Testo in esame:
..........

La discussione, pertanto, va spostata sul soggetto (o sui soggetti) e non sul provvedimento che desta scandalo, affidandola precipuamente a psicologi e psicanalisti. Sono le distonie mentali che devono assumere ruolo prioritario nella comunicazione, per far comprendere che la dabbenaggine nasce da una persona disturbata, che va aiutata, non criminalizzata! Nel momento stesso in cui si riuscisse ad effettuare questa inversione di rotta, la dabbenaggine non provocherebbe nessun effetto devastante. Dacher Keltner,  docente di psicologia presso l’università dei Berkeley e grande esperto dei “paradossi del potere”, ha ben spiegato che i soggetti detentori di importanti ruoli sociali spesso agiscono come se avessero subito un trauma cerebrale, producendo atti la cui inconsistenza risulta palese anche alle persone comuni, culturalmente non evolute.

La necessità di  prendere decisioni su tematiche complesse, sia pure dopo averne esaminato tutte le sfaccettature, li porta ad agire in modo non difforme dalle masse, che selezionano vittime e carnefici sulla scorta di un pensiero inevitabilmente limitato, e quindi  fallace anche quando le scelte di campo dovessero risultare (casualmente) azzeccate.

..........

Estratti dal dataset:

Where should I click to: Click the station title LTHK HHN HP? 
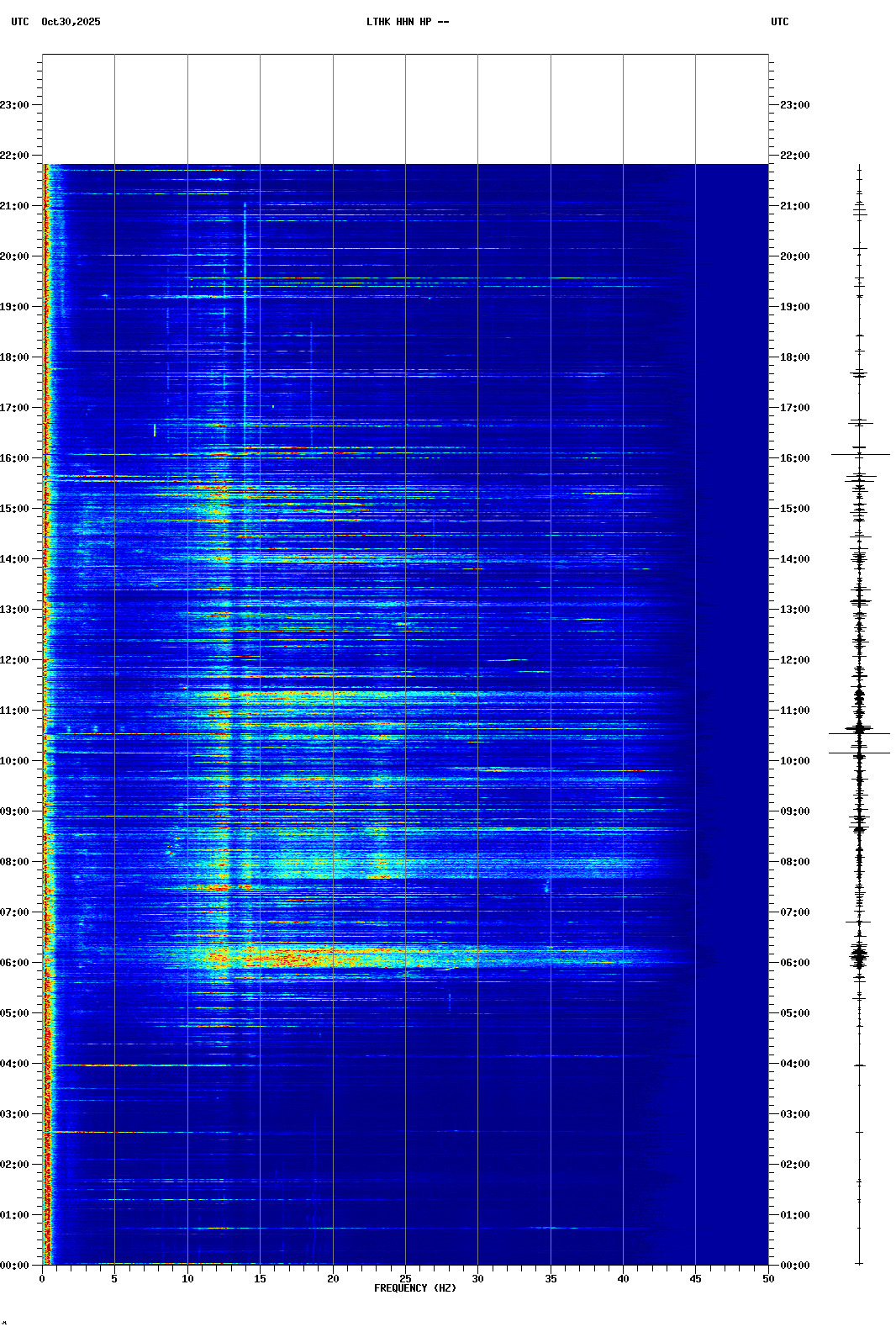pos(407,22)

..........

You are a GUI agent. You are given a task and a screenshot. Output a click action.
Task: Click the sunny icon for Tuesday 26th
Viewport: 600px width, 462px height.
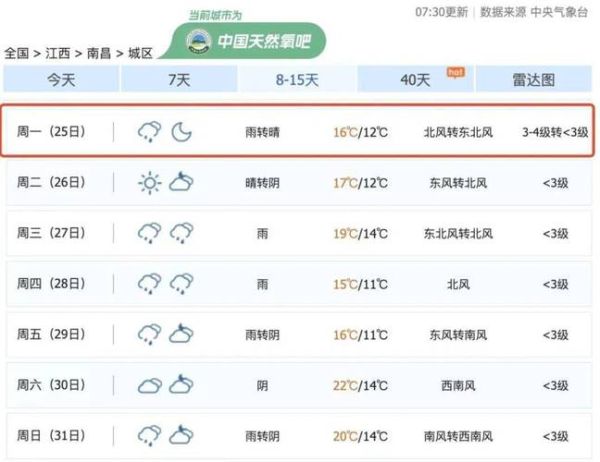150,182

..........

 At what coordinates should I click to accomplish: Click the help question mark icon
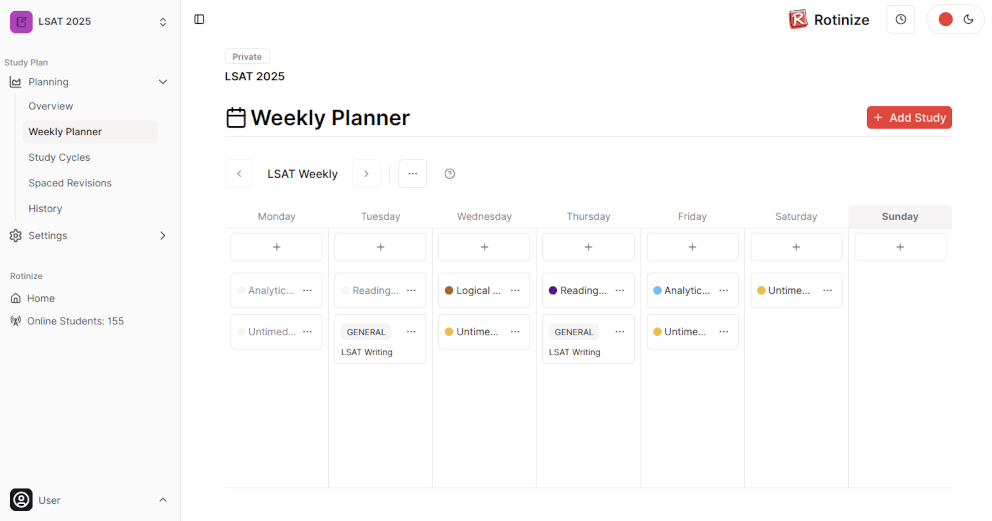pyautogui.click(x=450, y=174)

..........

Compito:
Ricopia per intero il testo in esame, senza cambiare nulla.

Risposta scritta:
La discussione, pertanto, va spostata sul soggetto (o sui soggetti) e non sul provvedimento che desta scandalo, affidandola precipuamente a psicologi e psicanalisti. Sono le distonie mentali che devono assumere ruolo prioritario nella comunicazione, per far comprendere che la dabbenaggine nasce da una persona disturbata, che va aiutata, non criminalizzata! Nel momento stesso in cui si riuscisse ad effettuare questa inversione di rotta, la dabbenaggine non provocherebbe nessun effetto devastante. Dacher Keltner,  docente di psicologia presso l’università dei Berkeley e grande esperto dei “paradossi del potere”, ha ben spiegato che i soggetti detentori di importanti ruoli sociali spesso agiscono come se avessero subito un trauma cerebrale, producendo atti la cui inconsistenza risulta palese anche alle persone comuni, culturalmente non evolute.

La necessità di  prendere decisioni su tematiche complesse, sia pure dopo averne esaminato tutte le sfaccettature, li porta ad agire in modo non difforme dalle masse, che selezionano vittime e carnefici sulla scorta di un pensiero inevitabilmente limitato, e quindi  fallace anche quando le scelte di campo dovessero risultare (casualmente) azzeccate.